While I was in High School, I was always told that apprenticeships are a vocational option, and not something that I should investigate. Because of this, I went to Sixth Form and planned to go to Uni. I took Maths, Physics, Politics and Geography at A Level with the idea of studying engineering at Uni. But when it came to revising for my As Levels, I found myself spending far more time on Geography than my other subjects as that was what I was passionate about. This is when I started to question my choices and with how expensive university is and not keen on the debt that is involved with it, I started to look at careers in Geography and that’s when I discovered apprenticeships at companies like WSP.

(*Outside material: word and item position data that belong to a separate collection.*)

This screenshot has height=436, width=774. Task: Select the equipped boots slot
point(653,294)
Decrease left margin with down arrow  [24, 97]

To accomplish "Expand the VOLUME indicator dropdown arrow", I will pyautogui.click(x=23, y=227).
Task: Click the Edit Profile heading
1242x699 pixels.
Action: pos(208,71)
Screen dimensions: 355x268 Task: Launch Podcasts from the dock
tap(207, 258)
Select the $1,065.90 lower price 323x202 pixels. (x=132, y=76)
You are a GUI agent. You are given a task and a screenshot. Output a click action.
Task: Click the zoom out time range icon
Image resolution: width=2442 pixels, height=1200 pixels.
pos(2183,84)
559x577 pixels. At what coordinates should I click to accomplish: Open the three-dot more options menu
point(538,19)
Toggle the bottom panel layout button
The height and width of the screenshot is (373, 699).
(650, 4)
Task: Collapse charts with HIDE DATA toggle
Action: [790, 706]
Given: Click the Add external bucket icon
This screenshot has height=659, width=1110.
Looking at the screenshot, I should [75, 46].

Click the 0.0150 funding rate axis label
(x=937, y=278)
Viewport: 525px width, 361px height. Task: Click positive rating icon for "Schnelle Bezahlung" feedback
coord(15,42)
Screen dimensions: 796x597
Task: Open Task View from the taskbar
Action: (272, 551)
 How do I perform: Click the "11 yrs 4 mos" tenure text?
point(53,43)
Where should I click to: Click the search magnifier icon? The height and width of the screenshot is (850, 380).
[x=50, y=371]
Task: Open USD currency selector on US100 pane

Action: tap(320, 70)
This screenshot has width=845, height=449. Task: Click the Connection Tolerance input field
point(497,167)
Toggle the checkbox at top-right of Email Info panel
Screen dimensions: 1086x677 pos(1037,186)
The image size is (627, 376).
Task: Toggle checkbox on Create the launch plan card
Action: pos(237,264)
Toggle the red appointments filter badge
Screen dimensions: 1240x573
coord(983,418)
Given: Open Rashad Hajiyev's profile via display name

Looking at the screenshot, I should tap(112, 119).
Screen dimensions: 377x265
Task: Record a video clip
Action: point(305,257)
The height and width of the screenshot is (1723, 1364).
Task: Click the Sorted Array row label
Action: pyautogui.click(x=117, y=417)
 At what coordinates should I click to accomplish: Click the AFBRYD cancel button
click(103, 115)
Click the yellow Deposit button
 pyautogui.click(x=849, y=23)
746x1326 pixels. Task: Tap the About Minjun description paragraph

I applied to become a Business Administration Apprentice in the Land Referencing department of WSP without really knowing what Land Referencing was, but I wanted a career that was linked to Geography. In the lead up to my interview I spent time researching what Land Referencing was, and I couldn’t find much information so I had no idea what the role would be until I was in the interview itself. As soon as I got shown around the office and was told what I’d be doing, I knew this is what I wanted to do for my career. The next day I got a call offering me the job.
I have been part of the London Land Referencing team since my first day and have learnt so much! I got to join a really good team working on HS2 Phase 1 with a former apprentice as my “buddy” which helped the transition from being a student to an employee.
Since I joined, I’ve worked mainly on High Speed Two (HS2). As it is a large scheme there are a lot of teams working together in London, Birmingham and India, so teamwork is very important. The day-to-day tasks of a Land Referencer include using Geographic Information System (GIS) to create plans, look at plots and interpret the HMLR titles. HMLR titles break down all the land in the UK into registered freeholds and leaseholds and is one of the first steps we use to obtain details about who owns/occupies that land.
Once we have done that, there is a level of investigative work which is good fun. We use desktop referencing (looking at Google Maps, Ordinance Survey, Companies House etc) to find out as much as possible about the plots of land and the potential interested people/companies. As well as completing desktop referencing, we also do physical referencing of the land. On Phase 1, I’ve been on many different types of site visits. We complete site observations which include walking over the plots and taking in as much detail as possible. This type of site is used to supplement Google Maps and allows us to get a better sense of the land and spot features that we may have missed. We also complete Unknown Notice site, which involves erecting Unknown Legal Notices on site when we are not sure of the owner of the plots of land. The notices tend to be survey notices, but we also put up temporary and permanent possession notices. Lastly, we also undertake contact site visits with the people and companies we identify during our desktop referencing.
We use this site to confirm ownership of plots in question if we don’t have contact details for the freeholders/occupiers of that plot. This something we must do every 6 months to ensure we always have up to date information before service of notices.
While I am still relatively new to Land Referencing, it is certainly a rewarding career and one that you can get a lot of valuable skills from. Looking back, I couldn’t be happier at choosing an apprenticeship with WSP over university.